Prevention Cure and Treatment of Sleep Deprivation
Working with your doctor to find relief if you have continuous or worsening problems with insufficient sleep or daytime sleepiness is a smart starting step. Your doctor can assess your circumstances and make treatment recommendations that are most appropriate for you.
Sleep hygiene – your sleeping environment and daily practices — is a critical component of preventing and treating sleep deficiency in most circumstances. For persons who don’t get enough sleep, the sections below highlight several crucial sleep hygiene changes.
Don’t live with sleep deprivation cure it.
Many people don’t get enough sleep because they consider sleep deprivation to be normal. They consume caffeine or energy drinks, nap, or just try to “power through” rather than take the required measures to get sufficient sleep.
None of these methods are long-term solutions to sleep deprivation. They may help you get through the day, but the long-term and short-term impacts of sleep deprivation will still be felt.
As a result, it’s critical to reject to accept a lack of sleep as usual and instead concentrate on sleeping more and having better quality sleep.
Do not Sacrifice your Sleep
When people choose to forego sleep in favor of work, pleasure, or other responsibilities, chronic inadequate sleep is common. To combat this, it’s important to make sleeping a top priority:
- Maintain a regular sleep schedule: Try to go to bed and wake up at the same time each day. Make sure to allocate time to obtain enough sleep while arranging those occasions. Once you’ve decided on a routine, stick to it, even on weekends. Your sleep pattern should be consistent to minimize nightly sleep variations.

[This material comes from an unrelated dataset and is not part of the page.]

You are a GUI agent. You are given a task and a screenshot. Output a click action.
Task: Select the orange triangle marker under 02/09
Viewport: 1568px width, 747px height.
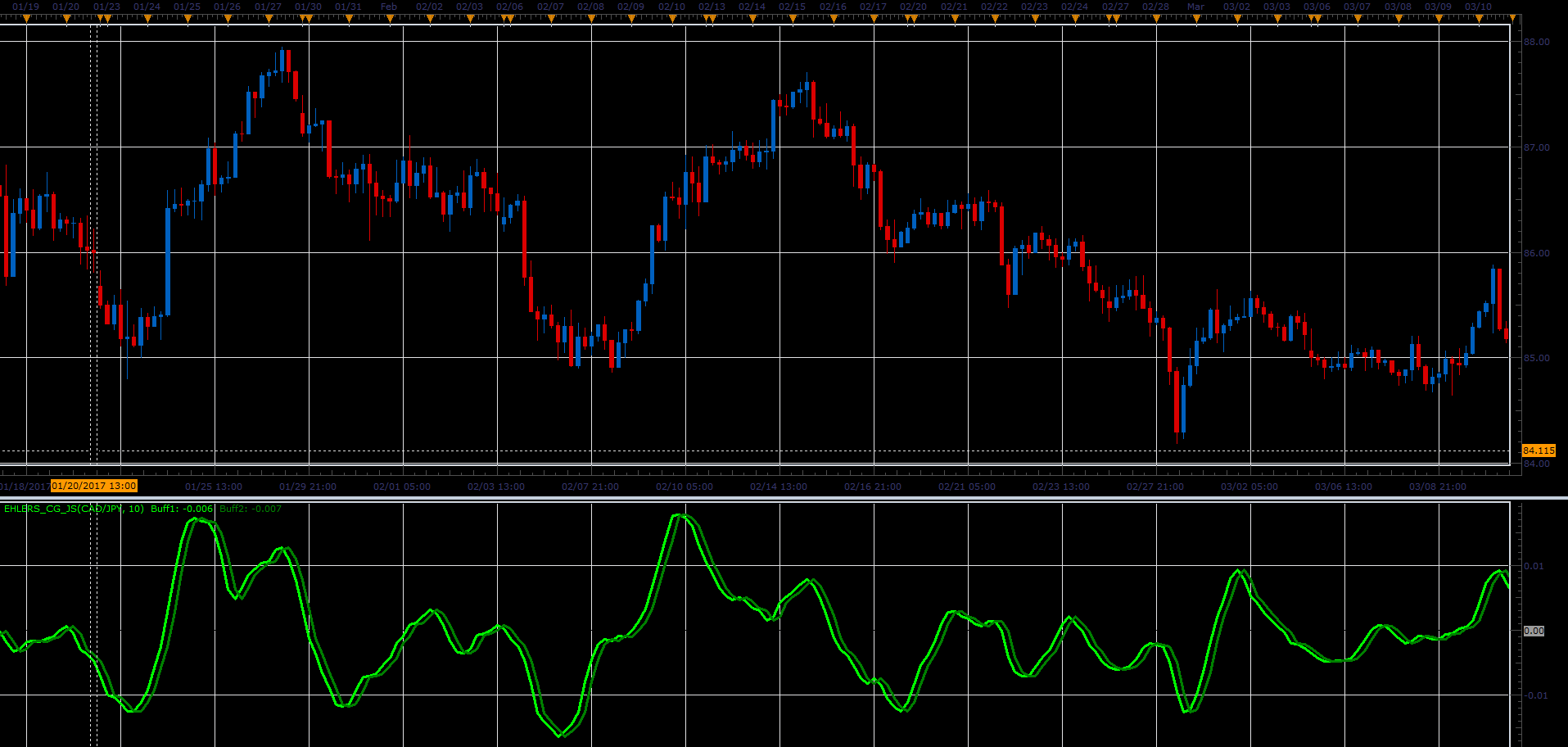tap(631, 19)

- Establish limits in your work and social lives: It’s easy for the demands of your personal or professional life to eat into your designated sleep time, so it’s a good idea to establish boundaries so that you get the rest you need each night.

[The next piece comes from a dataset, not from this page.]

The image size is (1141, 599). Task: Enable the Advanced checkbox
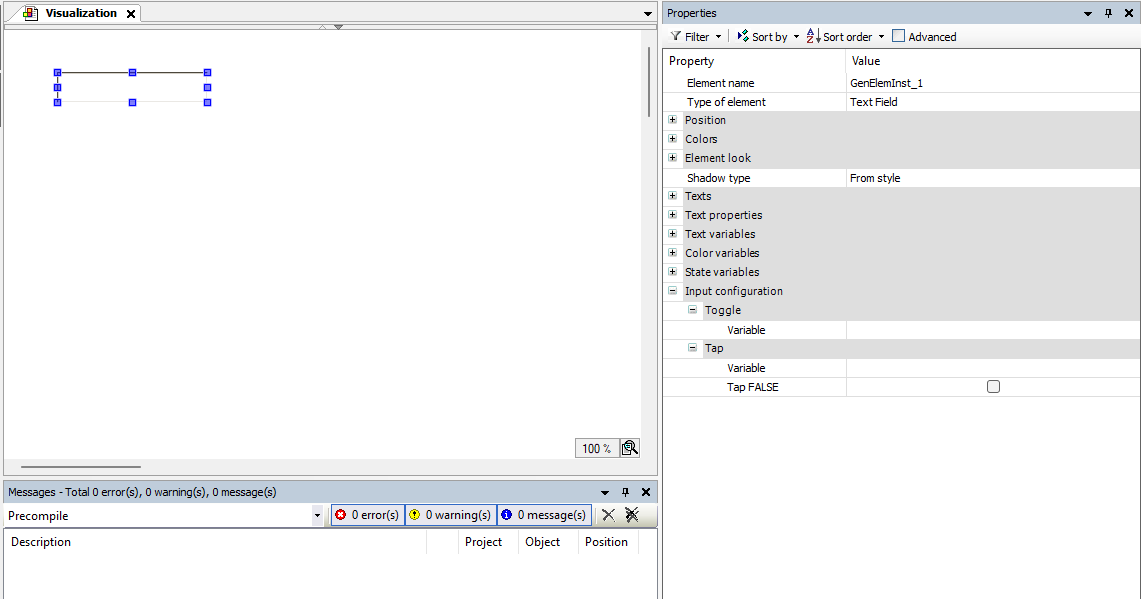[x=898, y=36]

- Establish a nighttime routine: Prepare yourself each night by doing the same things, such as reading quietly or stretching, putting on pajamas, and brushing your teeth. A consistent bedtime routine might help you get into the appropriate mindset for a good night’s sleep.
Modify Your Bedroom Atmosphere
Make your bedroom setting conducive to rest and relaxation. If your sleep environment is attractive and meets your comfort needs, you’ll be less inclined to delay going to bed.

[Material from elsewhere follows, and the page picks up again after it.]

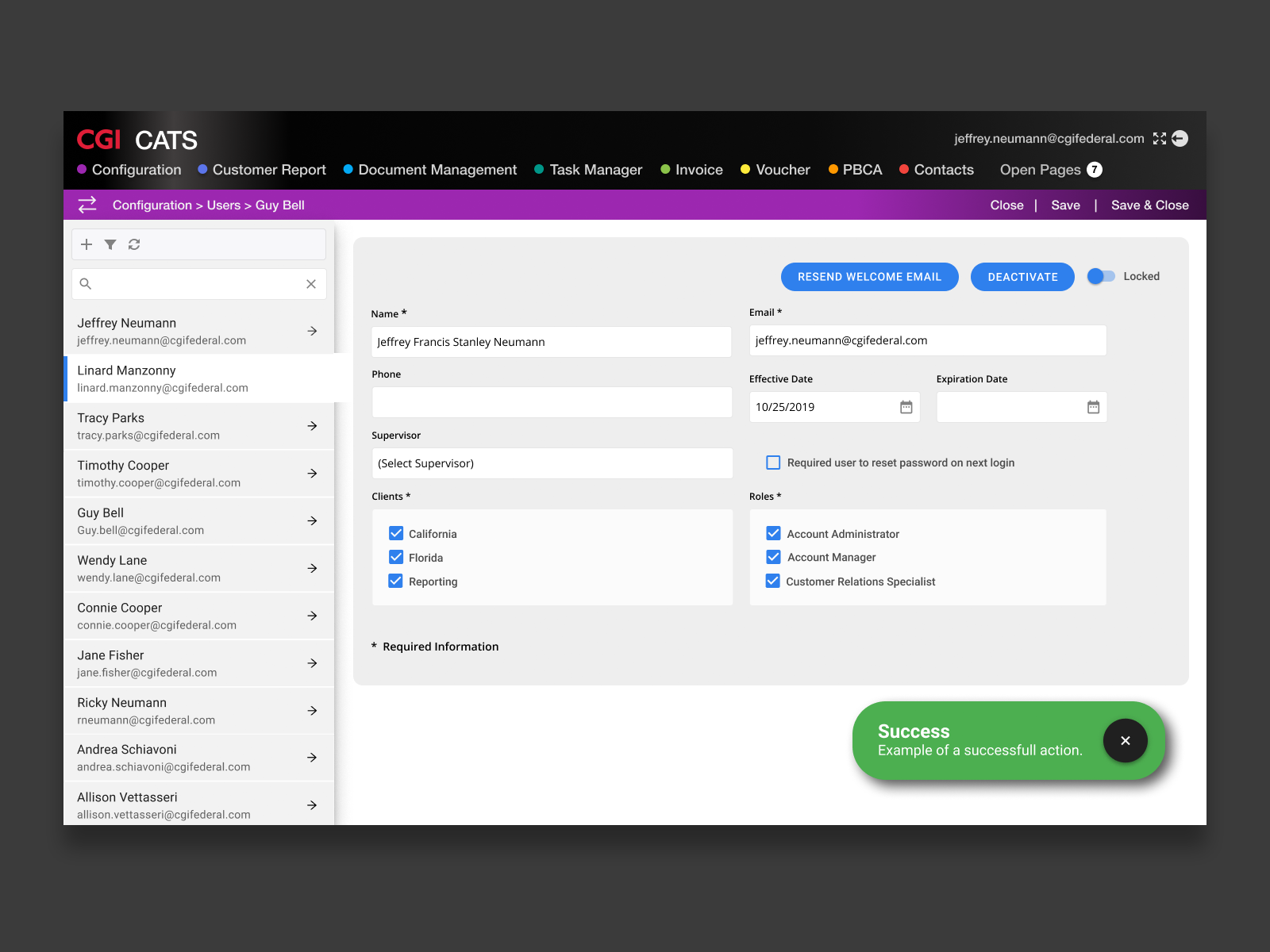Open the Document Management menu
This screenshot has width=1270, height=952.
click(437, 170)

Your mattress and pillows should provide enough of support, and your bedding should keep you warm while keeping you cool. Make your bedroom as quiet and dark as possible to avoid any sleep disturbances.
Remove objects which will Disturb Sleep
Avoiding items that might negatively impact your sleep:
- Electronic devices: Televisions, mobile phones, tablets, and laptops can keep your mind engaged, keeping you awake at night. The light emitted by these devices might potentially cause your circadian cycle to be disrupted. As a result, it’s advisable to refrain from using electronic gadgets for at least an hour before going to bed.
- Alcohol: Drinking alcohol, especially late at night, can interrupt your regular sleep cycle, lowering the overall quality and consistency of your sleep..
- Caffeine: Because caffeine acts as a stimulant and can stay in your system for several hours, it’s best to avoid it in the afternoon and evening.
- Naps: To avoid disrupting sleep at night, keep naps brief (30 minutes or less) and avoid taking them in the late afternoon or evening. If you’re having trouble sleeping, it’s better to skip naps entirely.
Make the Most of Every Moment of Every Day
Getting plenty of daylight throughout the day helps you maintain a healthy circadian rhythm, which keeps you awake during the day and drowsy at night. Regular physical activity will help you sleep better, so aim to get in at least some moderate exercise every day.